For the entries below, print exactly the lines between the line holding "Click the Products tag icon" and the line holding "721x600 pixels.", inclusive, and nothing else.

Start of RECORD EXTRACTS

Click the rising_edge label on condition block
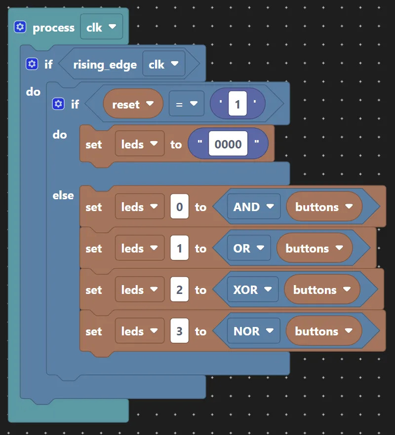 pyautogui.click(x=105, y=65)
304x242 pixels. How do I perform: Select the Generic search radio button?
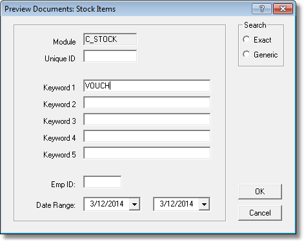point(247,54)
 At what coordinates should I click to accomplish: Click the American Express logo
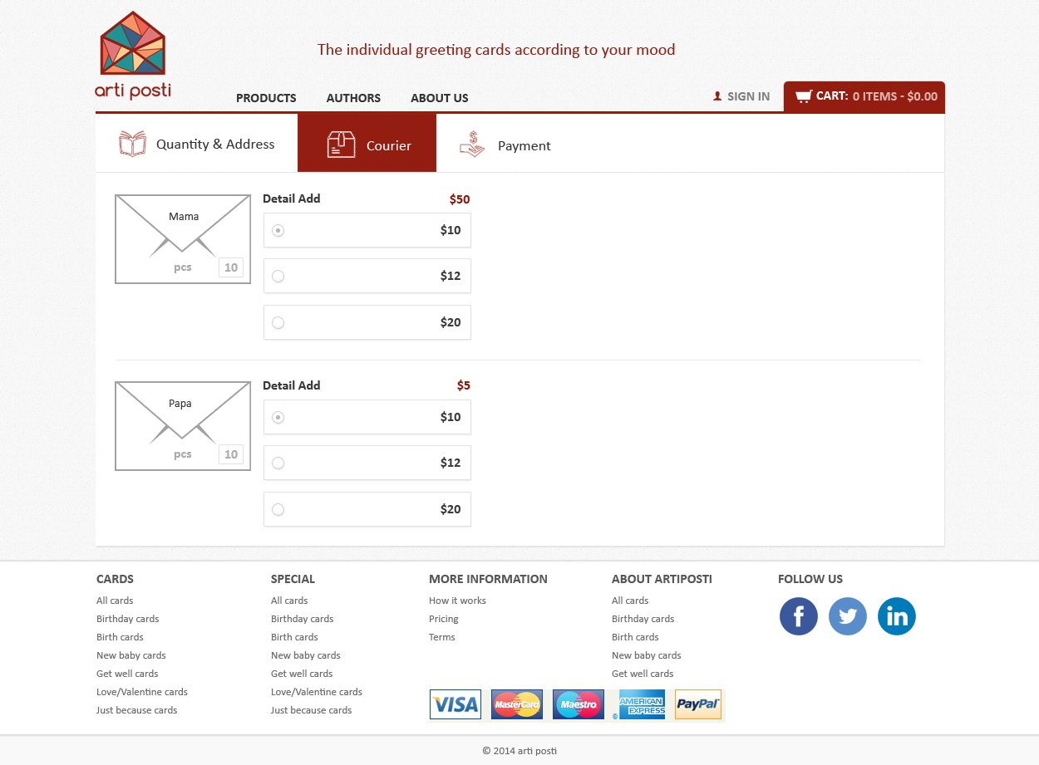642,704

End of RECORD EXTRACTS
Start of RECORD EXTRACTS

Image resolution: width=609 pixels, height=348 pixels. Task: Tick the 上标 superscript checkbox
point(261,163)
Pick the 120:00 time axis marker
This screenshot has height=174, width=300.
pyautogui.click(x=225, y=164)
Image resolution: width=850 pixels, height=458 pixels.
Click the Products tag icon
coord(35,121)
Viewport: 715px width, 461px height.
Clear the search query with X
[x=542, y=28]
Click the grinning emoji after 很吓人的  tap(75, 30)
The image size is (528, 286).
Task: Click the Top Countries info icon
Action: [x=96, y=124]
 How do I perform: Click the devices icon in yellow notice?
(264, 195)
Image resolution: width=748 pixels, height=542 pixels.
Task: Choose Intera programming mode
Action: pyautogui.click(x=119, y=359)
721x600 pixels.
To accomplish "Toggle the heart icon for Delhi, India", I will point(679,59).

End of RECORD EXTRACTS
Start of RECORD EXTRACTS

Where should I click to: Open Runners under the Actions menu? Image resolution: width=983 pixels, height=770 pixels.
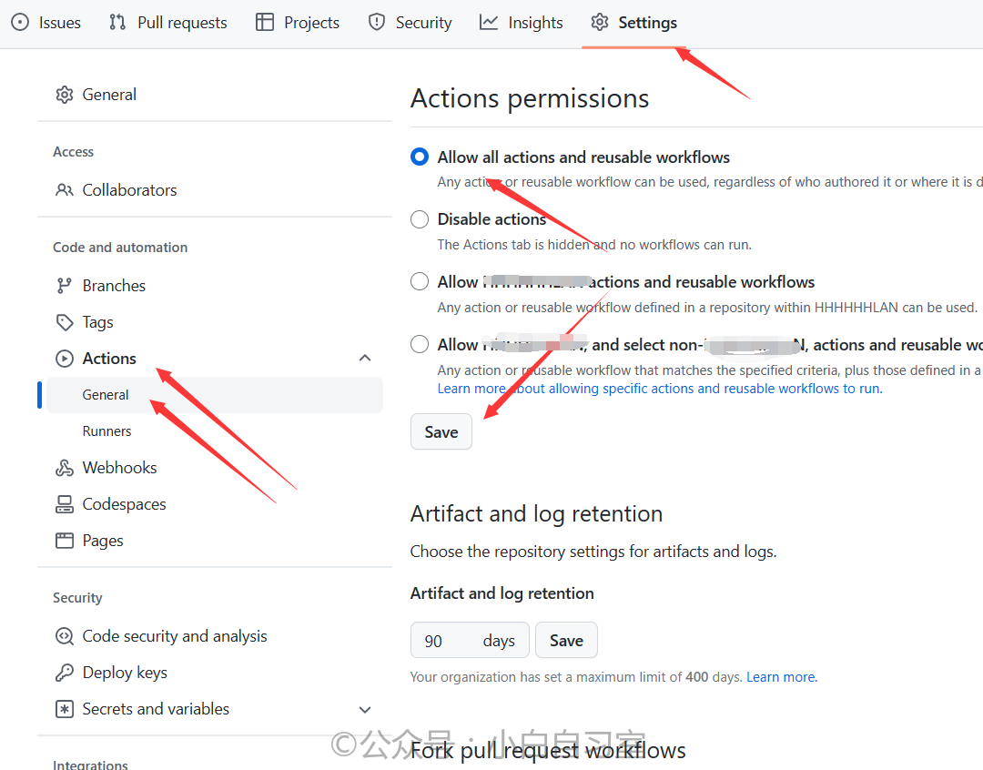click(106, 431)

End of RECORD EXTRACTS

TASK ANSWER:
Click the Products tag icon
coord(35,121)
Viewport: 715px width, 461px height.
Clear the search query with X
[x=542, y=28]
Click the grinning emoji after 很吓人的  tap(75, 30)
The image size is (528, 286).
Task: Click the Top Countries info icon
Action: [x=96, y=124]
 How do I perform: Click the devices icon in yellow notice?
(264, 195)
Image resolution: width=748 pixels, height=542 pixels.
Task: Choose Intera programming mode
Action: pyautogui.click(x=119, y=359)
721x600 pixels.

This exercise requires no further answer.